SUNNYSIDE--A Sunnyside man was arrested here Feb. 23 as police shut down his pot delivery business.
 
Det. Sgt. Jim Rivard said police arrested Alejo Ochoa, 18, and booked him on four counts of delivery and one of conspiracy to deliver marijuana.
 
Ochoa was arrested at the Mid Valley Mall for delivering almost a half pound of marijuana. Police said this was the fourth delivery Ochoa made during an ongoing investigation. Two deliveries reportedly were made within 1,000 feet of a school zone.
 
Police served a search warrant at Ochoa's home and found under 40 grams of marijuana there, Rivard said. Ochoa's alleged activities are illegal, and police were just doing their job.
 
Police, however, also seized Ochoa's car even before his arraignment at Yakima County Superior Court.

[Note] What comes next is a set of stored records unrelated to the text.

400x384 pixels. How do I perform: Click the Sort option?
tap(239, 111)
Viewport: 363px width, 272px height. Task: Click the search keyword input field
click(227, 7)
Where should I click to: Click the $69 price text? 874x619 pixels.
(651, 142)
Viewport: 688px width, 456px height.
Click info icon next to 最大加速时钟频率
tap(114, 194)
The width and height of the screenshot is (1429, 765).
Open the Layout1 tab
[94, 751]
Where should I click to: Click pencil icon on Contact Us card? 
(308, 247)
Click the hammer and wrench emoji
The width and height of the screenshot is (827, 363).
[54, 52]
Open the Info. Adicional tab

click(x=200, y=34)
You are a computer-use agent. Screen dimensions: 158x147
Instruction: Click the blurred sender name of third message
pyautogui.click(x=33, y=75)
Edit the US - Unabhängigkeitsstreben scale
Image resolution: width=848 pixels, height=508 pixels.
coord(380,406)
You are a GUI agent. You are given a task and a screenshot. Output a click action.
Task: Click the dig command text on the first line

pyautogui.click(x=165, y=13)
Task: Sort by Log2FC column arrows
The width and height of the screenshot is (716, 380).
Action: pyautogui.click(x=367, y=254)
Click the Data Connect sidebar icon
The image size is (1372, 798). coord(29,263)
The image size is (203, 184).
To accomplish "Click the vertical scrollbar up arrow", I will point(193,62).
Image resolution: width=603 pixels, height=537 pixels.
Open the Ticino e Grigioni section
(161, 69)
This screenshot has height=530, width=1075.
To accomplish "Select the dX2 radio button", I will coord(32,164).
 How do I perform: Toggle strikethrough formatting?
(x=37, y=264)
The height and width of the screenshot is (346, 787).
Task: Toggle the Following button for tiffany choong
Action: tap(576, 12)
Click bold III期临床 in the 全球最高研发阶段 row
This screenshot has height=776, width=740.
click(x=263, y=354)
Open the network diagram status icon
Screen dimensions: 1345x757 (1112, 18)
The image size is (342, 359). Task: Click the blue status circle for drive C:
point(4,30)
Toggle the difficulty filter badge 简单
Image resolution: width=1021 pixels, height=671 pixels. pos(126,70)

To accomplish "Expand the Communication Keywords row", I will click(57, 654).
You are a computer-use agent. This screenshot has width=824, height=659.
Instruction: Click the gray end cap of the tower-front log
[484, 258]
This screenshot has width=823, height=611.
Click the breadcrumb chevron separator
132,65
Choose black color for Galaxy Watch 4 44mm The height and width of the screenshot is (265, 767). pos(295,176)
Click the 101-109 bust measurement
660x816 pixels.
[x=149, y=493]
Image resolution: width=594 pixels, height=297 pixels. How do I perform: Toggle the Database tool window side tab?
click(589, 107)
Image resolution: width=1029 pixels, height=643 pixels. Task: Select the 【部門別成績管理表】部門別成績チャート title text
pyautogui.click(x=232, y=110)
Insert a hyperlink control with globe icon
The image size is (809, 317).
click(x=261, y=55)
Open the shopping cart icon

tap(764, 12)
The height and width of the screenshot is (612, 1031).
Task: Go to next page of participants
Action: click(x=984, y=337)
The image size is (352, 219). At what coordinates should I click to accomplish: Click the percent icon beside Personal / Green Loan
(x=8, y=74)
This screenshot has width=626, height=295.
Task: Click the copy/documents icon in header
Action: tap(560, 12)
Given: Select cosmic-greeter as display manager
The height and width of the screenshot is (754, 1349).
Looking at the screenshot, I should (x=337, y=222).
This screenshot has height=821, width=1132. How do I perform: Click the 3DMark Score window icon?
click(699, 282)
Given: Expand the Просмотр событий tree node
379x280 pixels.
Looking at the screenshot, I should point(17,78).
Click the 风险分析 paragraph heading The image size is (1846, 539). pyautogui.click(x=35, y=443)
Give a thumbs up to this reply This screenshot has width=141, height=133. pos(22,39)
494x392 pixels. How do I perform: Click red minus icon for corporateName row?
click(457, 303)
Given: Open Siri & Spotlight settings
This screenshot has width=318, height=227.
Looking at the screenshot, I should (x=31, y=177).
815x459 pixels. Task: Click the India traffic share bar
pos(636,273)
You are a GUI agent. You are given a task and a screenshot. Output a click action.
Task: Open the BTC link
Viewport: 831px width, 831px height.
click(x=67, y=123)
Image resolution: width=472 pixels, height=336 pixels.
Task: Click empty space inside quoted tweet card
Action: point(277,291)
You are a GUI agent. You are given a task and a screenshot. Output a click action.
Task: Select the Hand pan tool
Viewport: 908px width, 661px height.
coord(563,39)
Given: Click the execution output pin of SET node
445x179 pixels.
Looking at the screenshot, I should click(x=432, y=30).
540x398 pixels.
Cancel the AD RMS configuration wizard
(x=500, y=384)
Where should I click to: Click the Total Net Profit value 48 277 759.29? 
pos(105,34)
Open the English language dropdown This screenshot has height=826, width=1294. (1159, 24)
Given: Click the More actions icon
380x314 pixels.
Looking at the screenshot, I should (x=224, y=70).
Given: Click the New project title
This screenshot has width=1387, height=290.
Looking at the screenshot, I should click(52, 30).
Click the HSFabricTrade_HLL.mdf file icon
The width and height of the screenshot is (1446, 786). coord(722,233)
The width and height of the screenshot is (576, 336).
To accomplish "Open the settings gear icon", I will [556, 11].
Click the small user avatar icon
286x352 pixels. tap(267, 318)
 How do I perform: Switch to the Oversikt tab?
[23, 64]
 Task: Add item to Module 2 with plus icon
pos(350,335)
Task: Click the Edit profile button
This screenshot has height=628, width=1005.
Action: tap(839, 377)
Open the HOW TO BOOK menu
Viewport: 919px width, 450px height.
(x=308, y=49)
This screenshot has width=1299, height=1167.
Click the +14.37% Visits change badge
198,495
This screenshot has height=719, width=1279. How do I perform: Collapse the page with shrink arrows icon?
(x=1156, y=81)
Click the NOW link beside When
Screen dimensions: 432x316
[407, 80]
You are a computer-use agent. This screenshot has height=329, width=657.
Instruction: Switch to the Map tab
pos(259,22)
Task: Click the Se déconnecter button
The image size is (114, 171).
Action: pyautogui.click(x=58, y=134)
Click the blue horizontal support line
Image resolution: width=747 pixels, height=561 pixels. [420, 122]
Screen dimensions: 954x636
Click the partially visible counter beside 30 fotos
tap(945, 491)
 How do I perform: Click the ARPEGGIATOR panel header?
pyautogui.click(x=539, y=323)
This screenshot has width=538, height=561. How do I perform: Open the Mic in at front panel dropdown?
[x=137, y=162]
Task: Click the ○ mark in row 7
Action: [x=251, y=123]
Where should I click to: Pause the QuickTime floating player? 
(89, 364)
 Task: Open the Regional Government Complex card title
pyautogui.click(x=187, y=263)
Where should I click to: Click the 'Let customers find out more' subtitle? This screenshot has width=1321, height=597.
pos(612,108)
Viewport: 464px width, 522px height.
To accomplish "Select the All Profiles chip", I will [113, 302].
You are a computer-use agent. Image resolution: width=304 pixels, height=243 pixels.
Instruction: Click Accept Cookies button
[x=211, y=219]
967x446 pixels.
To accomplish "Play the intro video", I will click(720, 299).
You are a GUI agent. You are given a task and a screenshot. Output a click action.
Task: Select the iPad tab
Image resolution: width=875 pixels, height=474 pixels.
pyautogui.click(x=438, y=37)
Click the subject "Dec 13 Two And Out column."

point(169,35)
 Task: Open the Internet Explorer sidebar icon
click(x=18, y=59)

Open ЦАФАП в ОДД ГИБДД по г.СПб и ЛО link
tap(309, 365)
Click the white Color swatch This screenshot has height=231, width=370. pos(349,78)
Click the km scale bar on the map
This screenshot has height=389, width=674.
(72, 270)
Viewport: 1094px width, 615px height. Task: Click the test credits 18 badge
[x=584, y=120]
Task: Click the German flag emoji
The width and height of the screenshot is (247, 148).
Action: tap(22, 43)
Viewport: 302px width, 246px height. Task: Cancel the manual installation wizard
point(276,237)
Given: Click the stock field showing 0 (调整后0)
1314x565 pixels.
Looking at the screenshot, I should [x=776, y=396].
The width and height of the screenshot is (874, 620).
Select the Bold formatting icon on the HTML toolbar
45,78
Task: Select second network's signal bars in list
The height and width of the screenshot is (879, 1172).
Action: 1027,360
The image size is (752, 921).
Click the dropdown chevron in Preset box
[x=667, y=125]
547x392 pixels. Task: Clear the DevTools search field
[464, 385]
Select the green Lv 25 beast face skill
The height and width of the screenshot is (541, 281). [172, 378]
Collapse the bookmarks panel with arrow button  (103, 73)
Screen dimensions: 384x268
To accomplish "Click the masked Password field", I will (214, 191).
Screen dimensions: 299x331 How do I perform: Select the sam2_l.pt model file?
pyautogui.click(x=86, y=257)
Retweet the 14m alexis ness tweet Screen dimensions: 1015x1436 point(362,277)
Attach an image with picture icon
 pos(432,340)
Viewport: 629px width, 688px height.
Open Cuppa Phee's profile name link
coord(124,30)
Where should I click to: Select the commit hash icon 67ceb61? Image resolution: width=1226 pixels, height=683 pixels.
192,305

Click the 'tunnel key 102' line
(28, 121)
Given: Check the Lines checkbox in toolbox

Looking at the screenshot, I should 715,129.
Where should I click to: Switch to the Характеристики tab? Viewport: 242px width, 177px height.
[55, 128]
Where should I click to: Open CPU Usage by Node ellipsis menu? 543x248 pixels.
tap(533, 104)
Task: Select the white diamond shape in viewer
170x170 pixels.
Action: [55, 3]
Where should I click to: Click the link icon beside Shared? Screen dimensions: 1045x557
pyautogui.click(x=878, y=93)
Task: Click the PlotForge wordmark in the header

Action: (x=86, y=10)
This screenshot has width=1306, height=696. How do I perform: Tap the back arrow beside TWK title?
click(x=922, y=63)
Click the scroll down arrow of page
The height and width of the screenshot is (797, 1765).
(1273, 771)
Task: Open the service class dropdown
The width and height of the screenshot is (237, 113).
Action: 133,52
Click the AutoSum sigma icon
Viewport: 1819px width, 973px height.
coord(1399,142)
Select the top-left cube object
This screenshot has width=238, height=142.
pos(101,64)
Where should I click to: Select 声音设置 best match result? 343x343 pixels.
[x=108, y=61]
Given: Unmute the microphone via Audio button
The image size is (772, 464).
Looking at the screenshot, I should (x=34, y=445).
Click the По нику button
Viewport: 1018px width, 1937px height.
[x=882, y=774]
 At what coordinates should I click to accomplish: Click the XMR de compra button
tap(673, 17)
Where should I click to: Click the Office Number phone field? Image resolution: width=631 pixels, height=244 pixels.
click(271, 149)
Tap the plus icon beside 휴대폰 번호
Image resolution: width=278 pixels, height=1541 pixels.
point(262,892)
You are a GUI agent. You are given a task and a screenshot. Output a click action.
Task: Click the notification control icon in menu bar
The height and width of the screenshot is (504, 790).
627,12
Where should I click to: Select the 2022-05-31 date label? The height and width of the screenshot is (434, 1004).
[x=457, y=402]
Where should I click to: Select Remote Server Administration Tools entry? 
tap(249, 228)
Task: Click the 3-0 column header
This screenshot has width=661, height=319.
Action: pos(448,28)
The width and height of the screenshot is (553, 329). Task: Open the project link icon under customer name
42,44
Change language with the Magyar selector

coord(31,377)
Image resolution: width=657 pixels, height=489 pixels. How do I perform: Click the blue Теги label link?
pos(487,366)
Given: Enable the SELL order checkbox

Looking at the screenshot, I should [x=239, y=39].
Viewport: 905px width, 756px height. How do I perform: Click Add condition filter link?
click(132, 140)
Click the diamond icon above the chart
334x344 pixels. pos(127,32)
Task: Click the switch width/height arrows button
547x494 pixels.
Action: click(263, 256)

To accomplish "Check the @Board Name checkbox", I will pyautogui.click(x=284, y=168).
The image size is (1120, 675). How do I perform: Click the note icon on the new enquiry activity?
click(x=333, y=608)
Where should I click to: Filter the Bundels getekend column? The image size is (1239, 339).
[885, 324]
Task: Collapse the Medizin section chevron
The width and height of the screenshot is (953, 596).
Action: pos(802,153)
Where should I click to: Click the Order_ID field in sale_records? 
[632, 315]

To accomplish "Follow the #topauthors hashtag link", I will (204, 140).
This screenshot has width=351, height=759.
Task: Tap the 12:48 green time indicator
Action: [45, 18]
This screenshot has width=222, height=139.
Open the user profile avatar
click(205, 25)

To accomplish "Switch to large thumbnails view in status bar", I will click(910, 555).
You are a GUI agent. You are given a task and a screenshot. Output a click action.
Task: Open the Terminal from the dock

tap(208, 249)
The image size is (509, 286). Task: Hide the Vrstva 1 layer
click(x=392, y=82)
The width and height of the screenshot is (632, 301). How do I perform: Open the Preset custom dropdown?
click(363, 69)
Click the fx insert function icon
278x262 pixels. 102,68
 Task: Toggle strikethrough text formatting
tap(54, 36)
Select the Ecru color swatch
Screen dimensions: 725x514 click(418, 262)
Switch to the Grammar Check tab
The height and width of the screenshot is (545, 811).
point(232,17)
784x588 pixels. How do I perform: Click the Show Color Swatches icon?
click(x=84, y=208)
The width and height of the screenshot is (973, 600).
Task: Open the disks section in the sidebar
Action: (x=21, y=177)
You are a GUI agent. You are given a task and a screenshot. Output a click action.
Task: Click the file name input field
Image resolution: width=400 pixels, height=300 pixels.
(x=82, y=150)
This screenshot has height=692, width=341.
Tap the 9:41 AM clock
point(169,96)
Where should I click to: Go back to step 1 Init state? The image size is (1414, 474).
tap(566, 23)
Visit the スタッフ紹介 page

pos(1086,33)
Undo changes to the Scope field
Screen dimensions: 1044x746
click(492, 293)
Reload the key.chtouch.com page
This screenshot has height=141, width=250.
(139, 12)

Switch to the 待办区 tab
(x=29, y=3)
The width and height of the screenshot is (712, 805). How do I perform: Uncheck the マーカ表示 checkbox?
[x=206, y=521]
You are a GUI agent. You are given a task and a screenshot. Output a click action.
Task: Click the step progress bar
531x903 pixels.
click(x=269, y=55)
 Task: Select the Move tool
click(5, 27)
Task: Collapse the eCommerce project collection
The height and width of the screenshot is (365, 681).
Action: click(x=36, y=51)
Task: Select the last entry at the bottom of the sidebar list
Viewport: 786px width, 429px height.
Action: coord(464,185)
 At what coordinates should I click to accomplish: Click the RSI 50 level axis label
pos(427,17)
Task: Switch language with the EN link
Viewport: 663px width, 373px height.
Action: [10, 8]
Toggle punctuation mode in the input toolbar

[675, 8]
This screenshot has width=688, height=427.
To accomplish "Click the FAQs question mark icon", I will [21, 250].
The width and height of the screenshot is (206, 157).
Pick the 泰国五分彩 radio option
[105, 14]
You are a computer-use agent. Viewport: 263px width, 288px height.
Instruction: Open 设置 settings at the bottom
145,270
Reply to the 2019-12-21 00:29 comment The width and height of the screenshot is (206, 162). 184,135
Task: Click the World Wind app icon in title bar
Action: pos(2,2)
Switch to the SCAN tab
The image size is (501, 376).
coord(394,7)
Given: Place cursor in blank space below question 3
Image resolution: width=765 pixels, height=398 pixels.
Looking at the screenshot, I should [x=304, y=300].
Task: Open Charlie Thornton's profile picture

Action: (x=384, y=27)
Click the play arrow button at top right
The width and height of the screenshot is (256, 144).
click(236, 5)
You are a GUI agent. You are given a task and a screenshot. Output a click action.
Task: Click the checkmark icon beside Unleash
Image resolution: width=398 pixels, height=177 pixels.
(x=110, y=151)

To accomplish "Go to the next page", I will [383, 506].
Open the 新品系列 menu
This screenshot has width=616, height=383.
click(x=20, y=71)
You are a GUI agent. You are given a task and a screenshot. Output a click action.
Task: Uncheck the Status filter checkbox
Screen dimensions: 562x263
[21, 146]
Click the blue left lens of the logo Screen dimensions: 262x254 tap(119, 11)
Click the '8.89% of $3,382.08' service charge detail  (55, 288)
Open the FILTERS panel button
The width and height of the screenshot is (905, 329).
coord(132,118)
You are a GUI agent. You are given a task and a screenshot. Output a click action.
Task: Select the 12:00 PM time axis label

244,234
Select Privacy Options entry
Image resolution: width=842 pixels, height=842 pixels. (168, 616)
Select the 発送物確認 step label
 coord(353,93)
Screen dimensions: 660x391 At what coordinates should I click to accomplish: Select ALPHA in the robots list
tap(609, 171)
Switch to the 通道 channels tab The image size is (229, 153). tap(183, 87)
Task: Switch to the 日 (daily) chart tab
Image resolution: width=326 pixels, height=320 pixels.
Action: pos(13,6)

Police don't need a conviction before they seize a suspected dealer's wheels--or even his house if he owns it and they find enough pot in it.
 
Forfeitures are penalties dealers face in addition to fines or jail time. Sales of forfeited properties bulk up a police department's operating budget. This sounds like, well, business as usual. But we believe there are some real dangers here.
 
First, we're getting in the habit of punishing persons before they are convicted in a court of law. Few would argue that property confiscation isn't punishment. And reports are rife that persons arrested often have a great deal of trouble getting this property back if they're acquitted.
 
We oppose punishment before conviction. Such a thought was inconceivable in the America in which I was raised. And at the risk of being branded a person who "supports dealers", I'm going to say punishment before conviction is blatently unAmerican.
 
Second, common economic sense tells us that, as legal penalties to sellers intensify, pot business risks increase. This drives up the price of grass to a point where a free and wild local plant can be sold for hundreds of dollars to buyers who burgle homes and commit robberies to get money to buy the stuff.
 
If pot were legal, the pot business would be dead on arrival, just as Al Capone's illegal liquor business was d.o.a. the day we repealed the 18th Amendment. Burglaries, robberies and murders would be reduced. Nobody steals, robs, and kills to obtain wild plants that cost nothing.
 
Would private pot use--by free American adults who own their own bodies--go down after legalization? Maybe so, maybe not. At least we know pot would no longer be pushed by dealers. And it would be great not to have to worry so much about burglaries, robberies and murder in the streets and homes of Sunnyside. We believe many violent crimes are conducted to get money to support artifically expensive drug habits.
 
We must be very careful with our country's increasingly militarized drug war. Somewhere out there lies a silent, invisible line, and we pray the federal government doesn't blithely step across it one day. It's probably fair to say none of us wants to fight another civil war to stop our losses of liberty, and to regain the many liberties we've already lost in this century.